君の瞳に映りたくて。
今だけ。
***
香坂と美乃里が消えたあと、私と和泉はある程度の距離をとって、その場で戻ってくるのを待っていた。
縮まらない、この距離感で。
………だけど、香坂も美乃里も、私と和泉に気を使ってくれてるのがすごくよくわかるから、私はまた和泉に近づいた。
「和泉…」
「………なに」
「本当に、忘れることにするから。
和泉のこと。
…香坂に甘えたりなんかしない。
ちゃんと香坂だけを見つめていくことにする。
香坂を好きになる。
だから、私が和泉に好きだって言ったこと、忘れなくてもいいよ。
もうそれ、過去の話だから。

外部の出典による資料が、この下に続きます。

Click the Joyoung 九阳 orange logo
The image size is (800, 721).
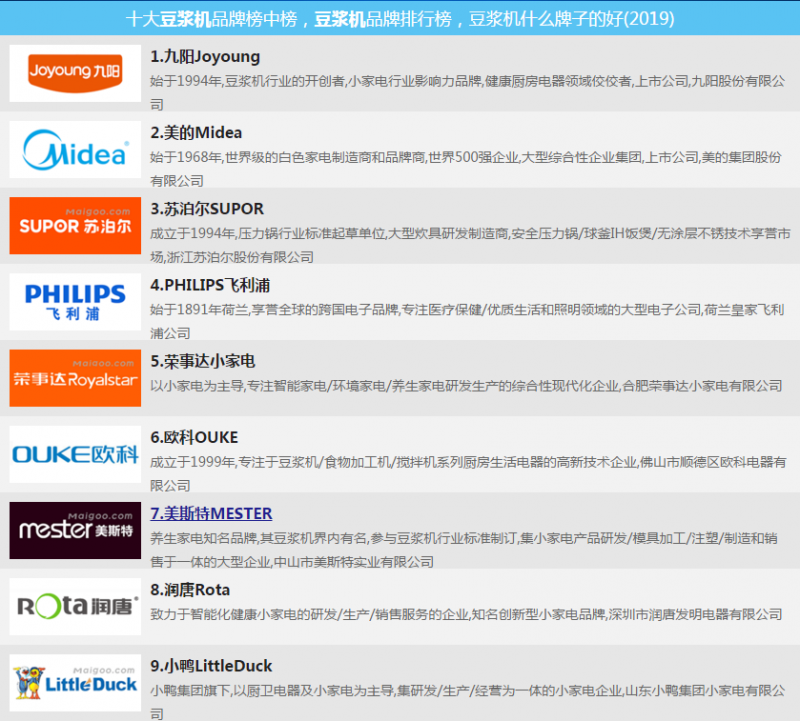coord(75,73)
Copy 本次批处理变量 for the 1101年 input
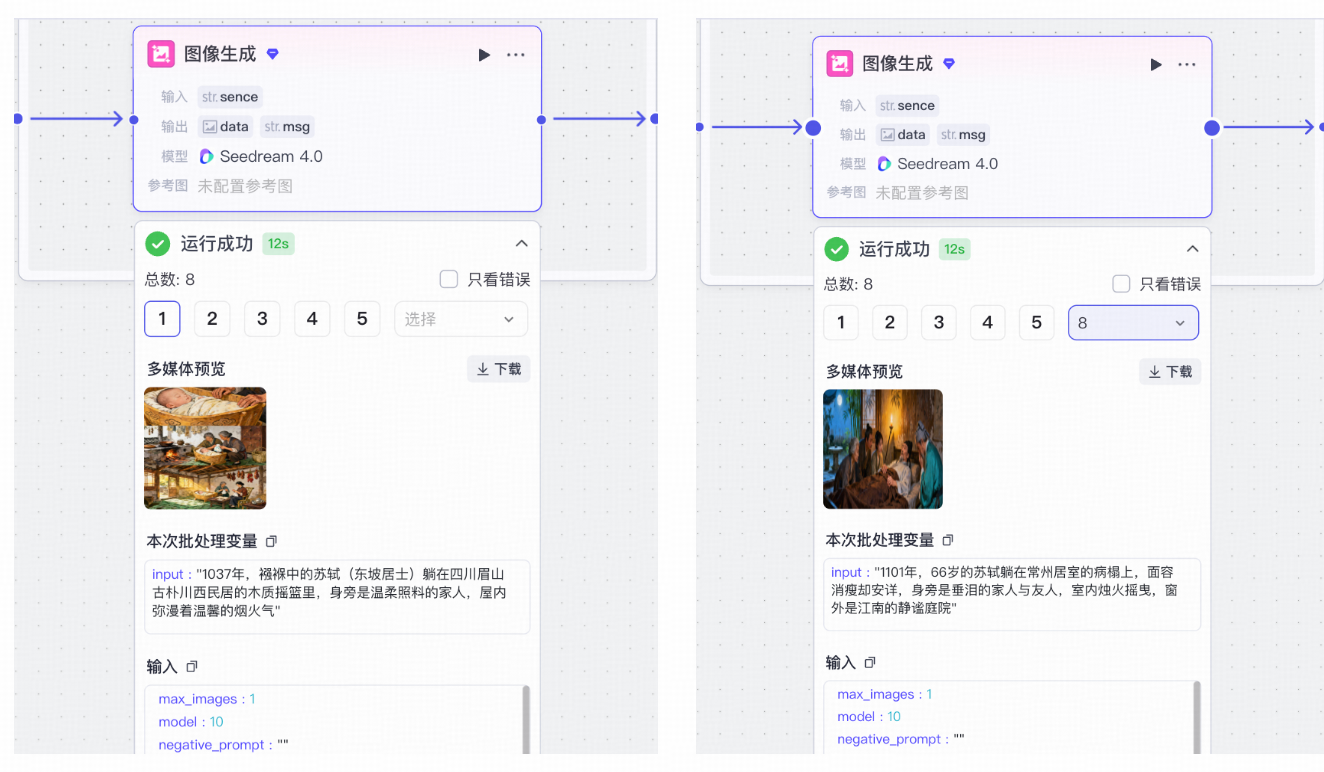This screenshot has width=1324, height=772. [949, 540]
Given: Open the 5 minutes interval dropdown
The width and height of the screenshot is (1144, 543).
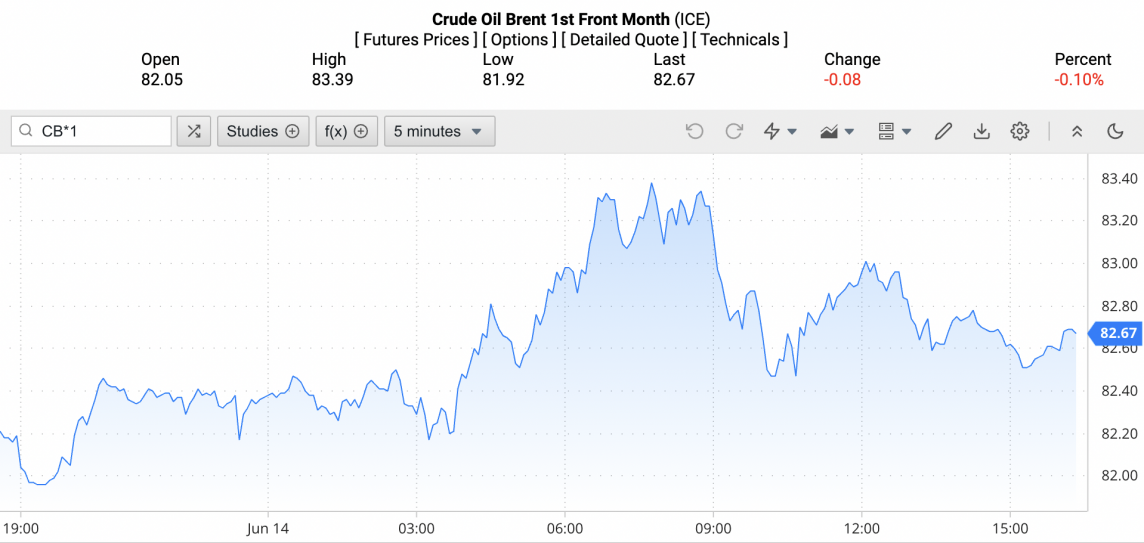Looking at the screenshot, I should pos(439,131).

」
私が和泉の顔を見ながらそう言っても、和泉は1回もこちらを見ようとはしない。
それほど、きっと私のことが嫌なんだと思うから。
「………それと、これ。
いらないなら捨てていいから。」
私は和泉の手を取って、無理矢理猫のぬいぐるみを和泉に握らせた。
「………それから…今だけ、やめてくれない?それ。
香坂も美乃里も、気を使うから。
前と一緒じゃなくていいから、今だけ避けないでほしい。
修学旅行が終わったら、もう話しかけなくていいから。
私ももう話しかけないから。
だから、今だけ…」
お願い、和泉…
もう、香坂にこれ以上心配かけたくないよ。
「………わかった。」
和泉は下を向いたまま、頷きながらそう答えた。
「ありがと。」
私が口角を上げてそういうと、和泉はやっと顔をあげた。
そして少し微笑みながら
「今だけ、か。」
と呟いてこちらを見た。
「ごめんね、嫌かもしれないけど…」
「………せっかくの修学旅行だしな。」
私たちが目を合わせて笑い合い、そんなことを言ってると、香坂と美乃里が戻ってきた。